AUSGEWÄHLTER AUSZUG -
● ● ●

BUNDESGERICHTSHOF BESCHLUSS

AnwZ (B) 70/00

vom

24. Juni 2002

in dem Verfahren

wegen Widerrufs der Zulassung zur Rechtsanwaltschaft

Der Bundesgerichtshof, Senat für Anwaltssachen, hat durch die Vorsitzende Richterin Dr. Deppert, die Richter Basdorf, Dr. Ganter und Schlick sowie die Rechtsanwälte Prof. Dr. Salditt, Dr. Kieserling und die Rechtsanwältin Dr. Hauger am 24. Juni 2002 beschlossen:

Tenor:

Die sofortige Beschwerde des Antragstellers gegen den Beschluß des Zweiten Senats des Anwaltsgerichtshofs in Celle vom 7. November 2000 wird zurückgewiesen.

Der Antragsteller hat die Kosten des Beschwerdeverfahrens zu tragen und der Antragsgegnerin die ihr entstandenen notwendigen außergerichtlichen Auslagen zu erstatten.

Der Geschäftswert wird auf 51.129,19 € (= 100.000 DM) festgesetzt.

Gründe:

I.

Der im Jahre 1945 geborene Antragsteller ist seit 1976 als Rechtsanwalt beim Amts- und Landgericht G. zugelassen.

Seit längerer Zeit verficht er das standespolitische Anliegen, die Gebühren der Rechtsanwälte seien - weil nicht mehr kostendeckend - vom Gesetzgeber anzuheben. Solange dies nicht geschehen sei, sei die Umsatzbesteuerung verfassungswidrig. Infolgedessen führt der Antragsteller keine Umsatzsteuer an das Finanzamt ab. Dieses betreibt gegen ihn die Zwangsvollstreckung.

● ● ●

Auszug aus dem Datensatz
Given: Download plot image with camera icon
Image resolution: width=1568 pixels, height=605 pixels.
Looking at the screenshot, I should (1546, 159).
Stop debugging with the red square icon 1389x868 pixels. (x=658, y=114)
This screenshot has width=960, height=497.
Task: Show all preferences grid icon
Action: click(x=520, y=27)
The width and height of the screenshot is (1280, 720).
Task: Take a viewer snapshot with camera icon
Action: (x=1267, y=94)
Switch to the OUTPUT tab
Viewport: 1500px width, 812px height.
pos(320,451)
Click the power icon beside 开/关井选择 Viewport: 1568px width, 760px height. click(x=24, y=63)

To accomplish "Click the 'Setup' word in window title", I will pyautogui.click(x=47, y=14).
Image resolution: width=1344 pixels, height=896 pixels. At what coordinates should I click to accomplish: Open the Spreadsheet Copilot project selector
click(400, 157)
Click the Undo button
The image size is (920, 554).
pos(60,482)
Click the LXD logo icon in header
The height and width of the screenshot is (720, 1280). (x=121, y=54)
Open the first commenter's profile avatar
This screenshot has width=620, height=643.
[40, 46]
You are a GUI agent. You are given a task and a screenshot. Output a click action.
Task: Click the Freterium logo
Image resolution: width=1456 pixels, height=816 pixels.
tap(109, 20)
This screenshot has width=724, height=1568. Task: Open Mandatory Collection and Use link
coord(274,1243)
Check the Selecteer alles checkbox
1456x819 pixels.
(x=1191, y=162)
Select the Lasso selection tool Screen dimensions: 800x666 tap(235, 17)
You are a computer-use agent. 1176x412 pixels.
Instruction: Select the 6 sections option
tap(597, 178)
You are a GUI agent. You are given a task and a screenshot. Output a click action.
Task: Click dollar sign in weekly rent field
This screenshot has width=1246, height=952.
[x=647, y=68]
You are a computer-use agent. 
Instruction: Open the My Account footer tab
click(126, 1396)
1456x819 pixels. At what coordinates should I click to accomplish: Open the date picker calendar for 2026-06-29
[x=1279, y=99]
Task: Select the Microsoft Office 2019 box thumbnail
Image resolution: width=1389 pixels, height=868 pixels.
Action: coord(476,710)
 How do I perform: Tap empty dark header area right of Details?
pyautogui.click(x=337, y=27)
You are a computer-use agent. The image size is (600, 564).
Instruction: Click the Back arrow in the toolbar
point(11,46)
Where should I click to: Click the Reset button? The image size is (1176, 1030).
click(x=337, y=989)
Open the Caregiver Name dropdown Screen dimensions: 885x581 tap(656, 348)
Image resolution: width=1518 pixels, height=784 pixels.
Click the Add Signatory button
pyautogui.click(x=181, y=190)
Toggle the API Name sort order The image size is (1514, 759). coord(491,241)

● ● ●

AUFGABE - Geben Sie aus dem Gerichtsbeschluss den Abschnitt wortgetreu wieder, der mit „Der im Jahre“ beginnt und bis einschließlich „ihn die Zwangsvollstreckung.“ reicht.

LÖSUNG DER AUFGABE -
Der im Jahre 1945 geborene Antragsteller ist seit 1976 als Rechtsanwalt beim Amts- und Landgericht G. zugelassen.

Seit längerer Zeit verficht er das standespolitische Anliegen, die Gebühren der Rechtsanwälte seien - weil nicht mehr kostendeckend - vom Gesetzgeber anzuheben. Solange dies nicht geschehen sei, sei die Umsatzbesteuerung verfassungswidrig. Infolgedessen führt der Antragsteller keine Umsatzsteuer an das Finanzamt ab. Dieses betreibt gegen ihn die Zwangsvollstreckung.